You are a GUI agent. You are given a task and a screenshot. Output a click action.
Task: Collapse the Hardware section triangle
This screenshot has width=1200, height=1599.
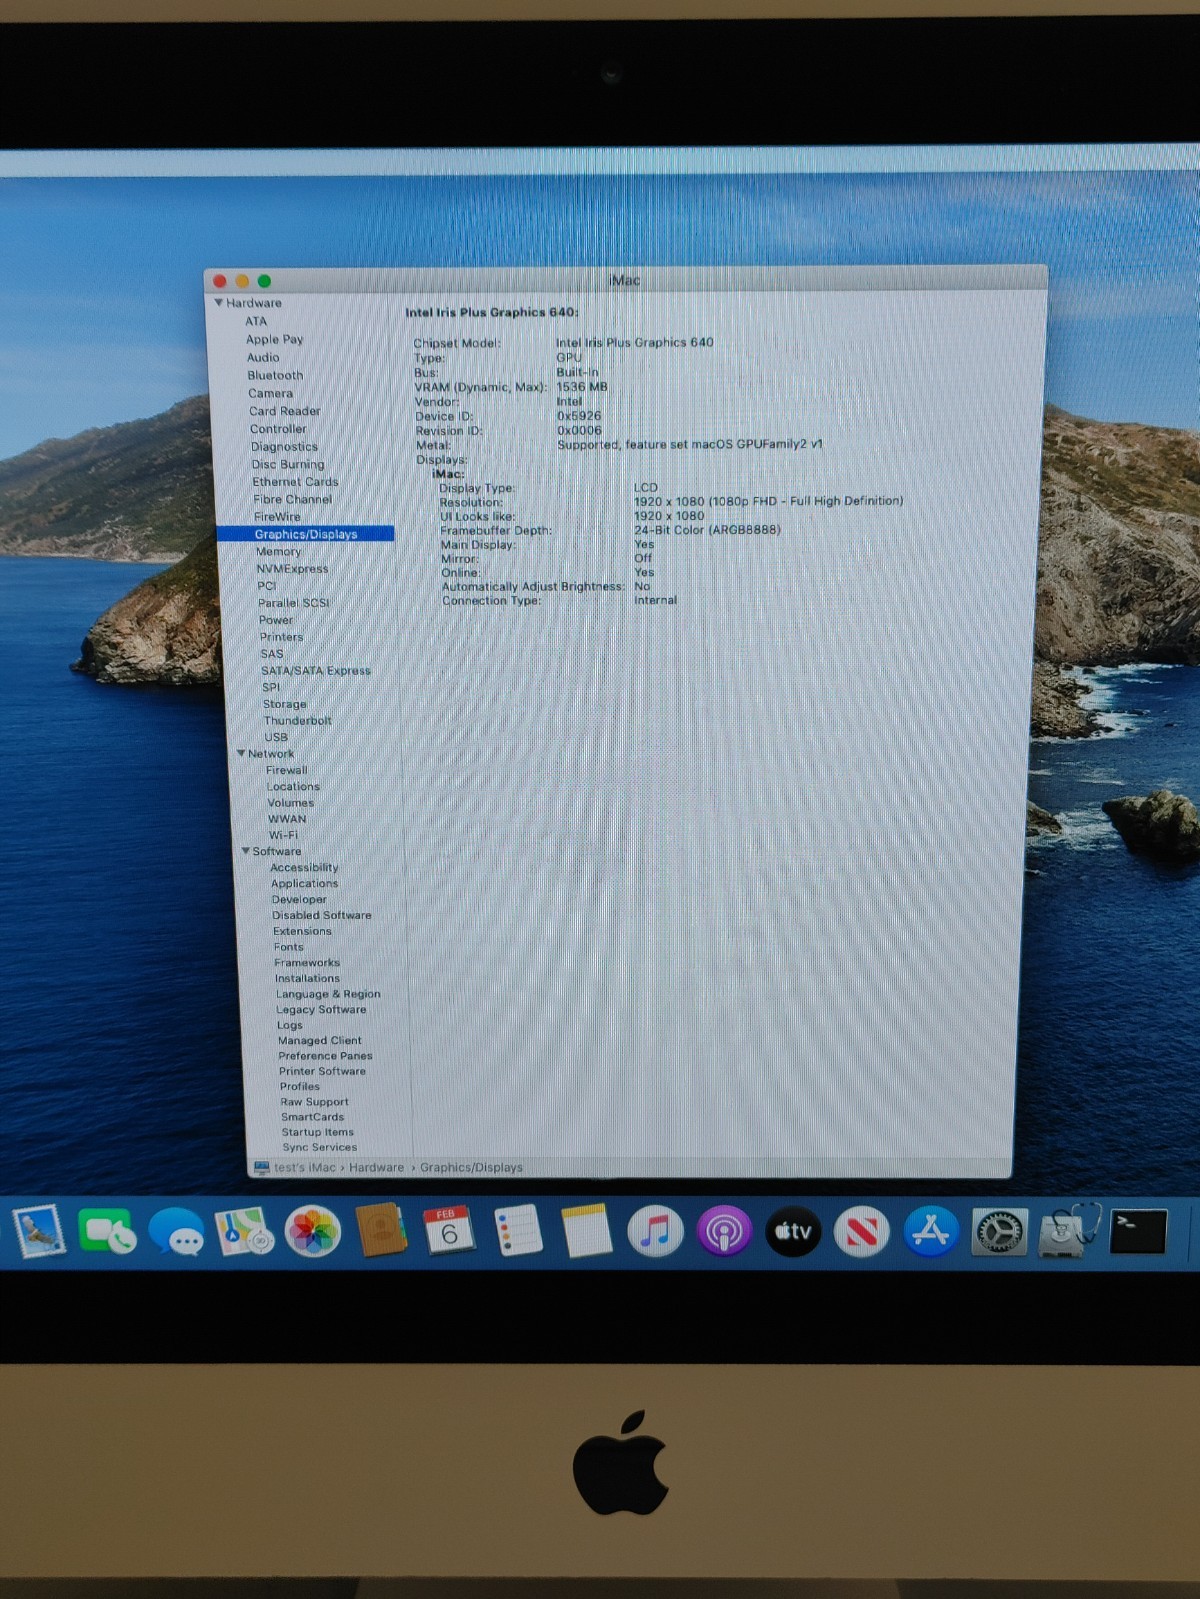218,303
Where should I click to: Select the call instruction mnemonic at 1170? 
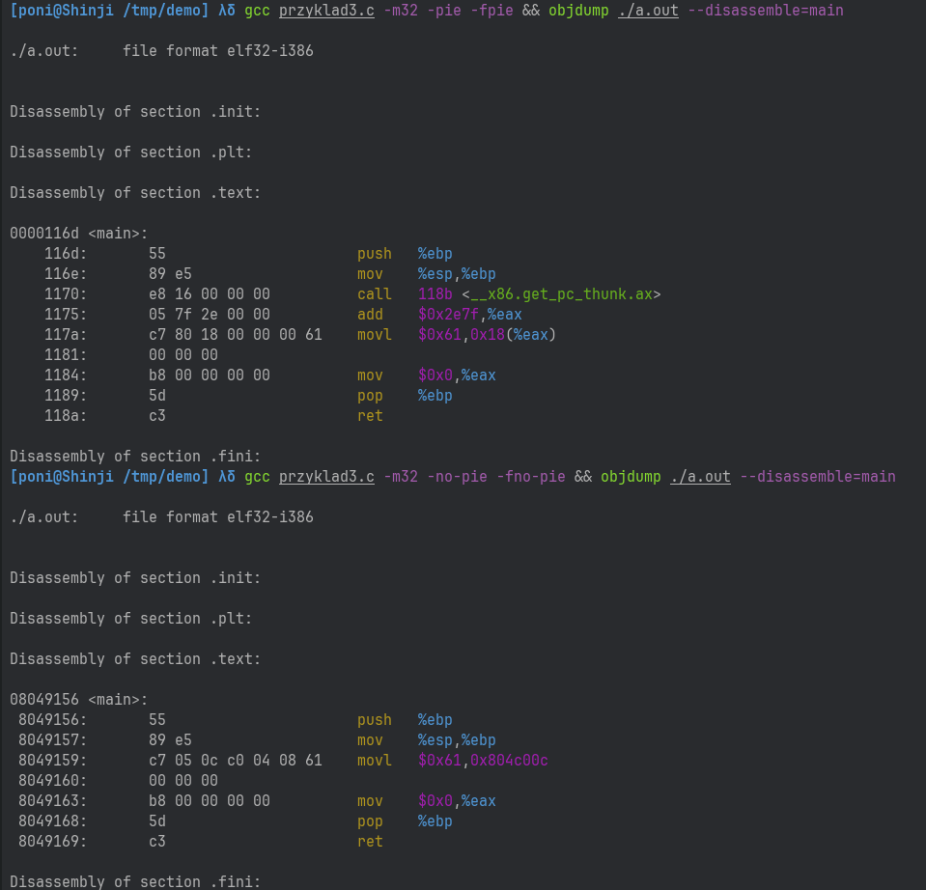click(374, 294)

■ DIRECTIONS FOR THIS TASK ■
Begin at the line containing "This screenshot has width=1200, height=1599." and stop at the final line of the data. Retype those lines exactly, without the pictures.

■ ANSWER TO THIS PROBLEM ■
This screenshot has width=1200, height=1599.
218,303
Where should I click to: Select the call instruction mnemonic at 1170? 
click(374, 294)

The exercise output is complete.